Valentine’s Day is coming up in less than a week. Mostly, I’ve been trying to ignore it (it’s not my favorite holiday), but my five-year-old won’t let me. For weeks now (literally) he has trailed me around the house, asking me to help him make valentines. In turn, I haul out the red, white, and pink construction paper, the markers, scissors—and, reluctantly—the glue. For ten or fifteen minutes he works happily, cutting out misshapen red paper hearts and gluing them onto white paper cards, before losing interest and moving on to other tasks, leaving a detritus trail of paper clippings in his wake.

Because I have also had this post on my mind, my son’s incessant reminders have forced me to think about Valentine’s Day and social conceptions of love. I don’t want to rehash familiar arguments about the loneliness of a “couple’s holiday” for single people; I don’t even want to criticize the glorification of romantic love (although I have more than enough to say on that topic).
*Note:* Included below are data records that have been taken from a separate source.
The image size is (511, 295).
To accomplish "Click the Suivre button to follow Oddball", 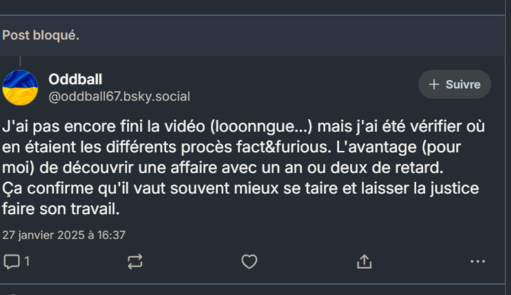I will 455,85.
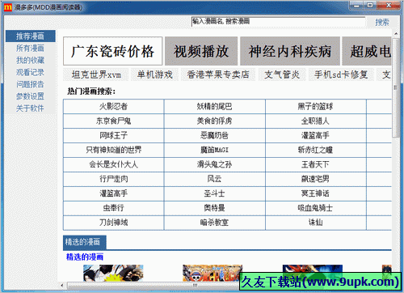Open 观看记录 sidebar entry

(30, 72)
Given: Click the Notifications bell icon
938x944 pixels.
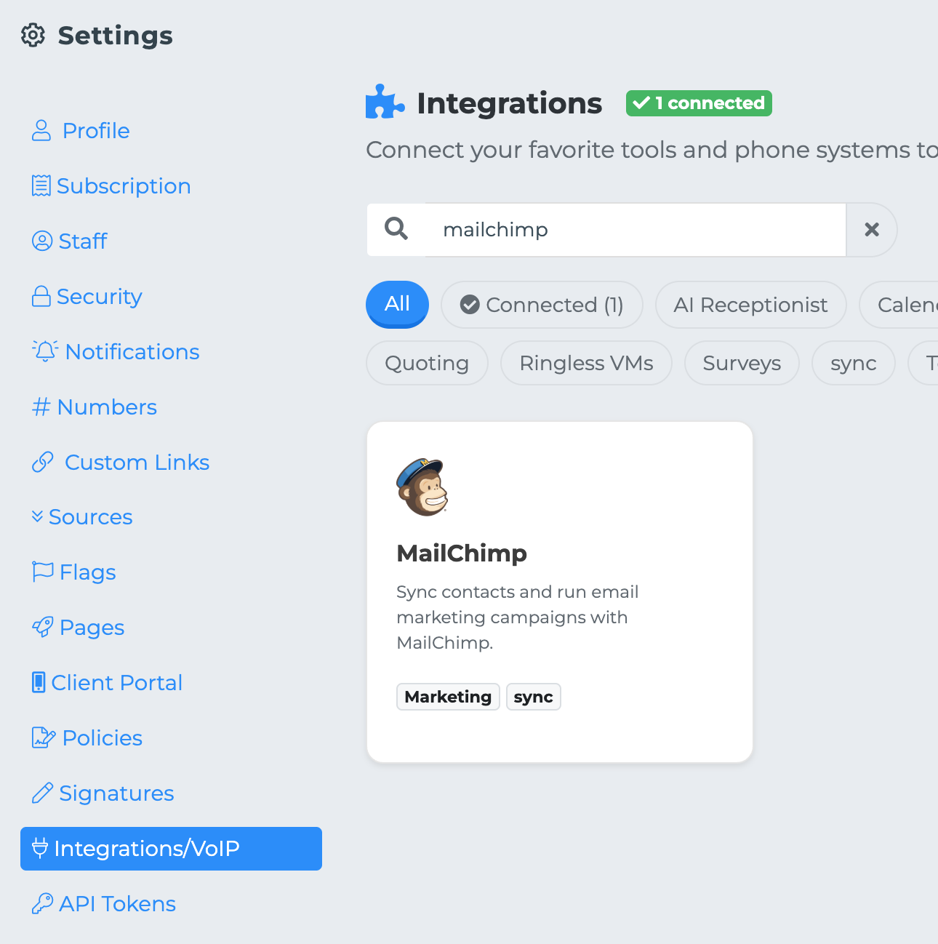Looking at the screenshot, I should [45, 351].
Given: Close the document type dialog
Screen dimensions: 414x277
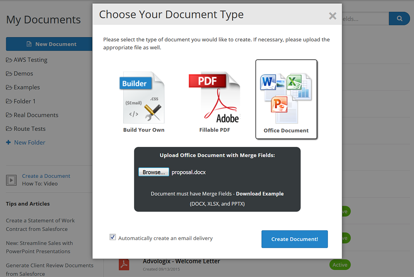Looking at the screenshot, I should click(x=332, y=16).
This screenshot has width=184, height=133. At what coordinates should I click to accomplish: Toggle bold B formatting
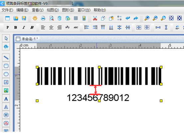coord(16,27)
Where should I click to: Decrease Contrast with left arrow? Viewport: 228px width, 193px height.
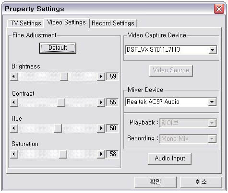pyautogui.click(x=14, y=102)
But I do want to talk about a kind of love that too often gets overlooked in the glamor of romantic love—the strong, affirming love that can exist between good friends, particularly between women. I’m not sure it was coincidence that Sunny posted about Relief Society yesterday (after I had written this post)—for me, it is this very connection between women that characterizes Relief Society at its best.

First, let me tell a story. In high school and college I had a good friend with whom I also had a strong (if unacknowledged) competition. Both of us were good students, but she was prettier and more out-going than I was. However, I consoled myself that I was, if anything, the better student. Eventually we drifted apart; she got married, and I left on a mission. While I was gone, mom faithfully fed me tidbits of news about my friend—about the essay contest she’d won, about the prestigious scholarship she’d just been awarded. Instead of feeling pleased for her (as I knew I should), I felt sick, as if somehow her gifts made mine less.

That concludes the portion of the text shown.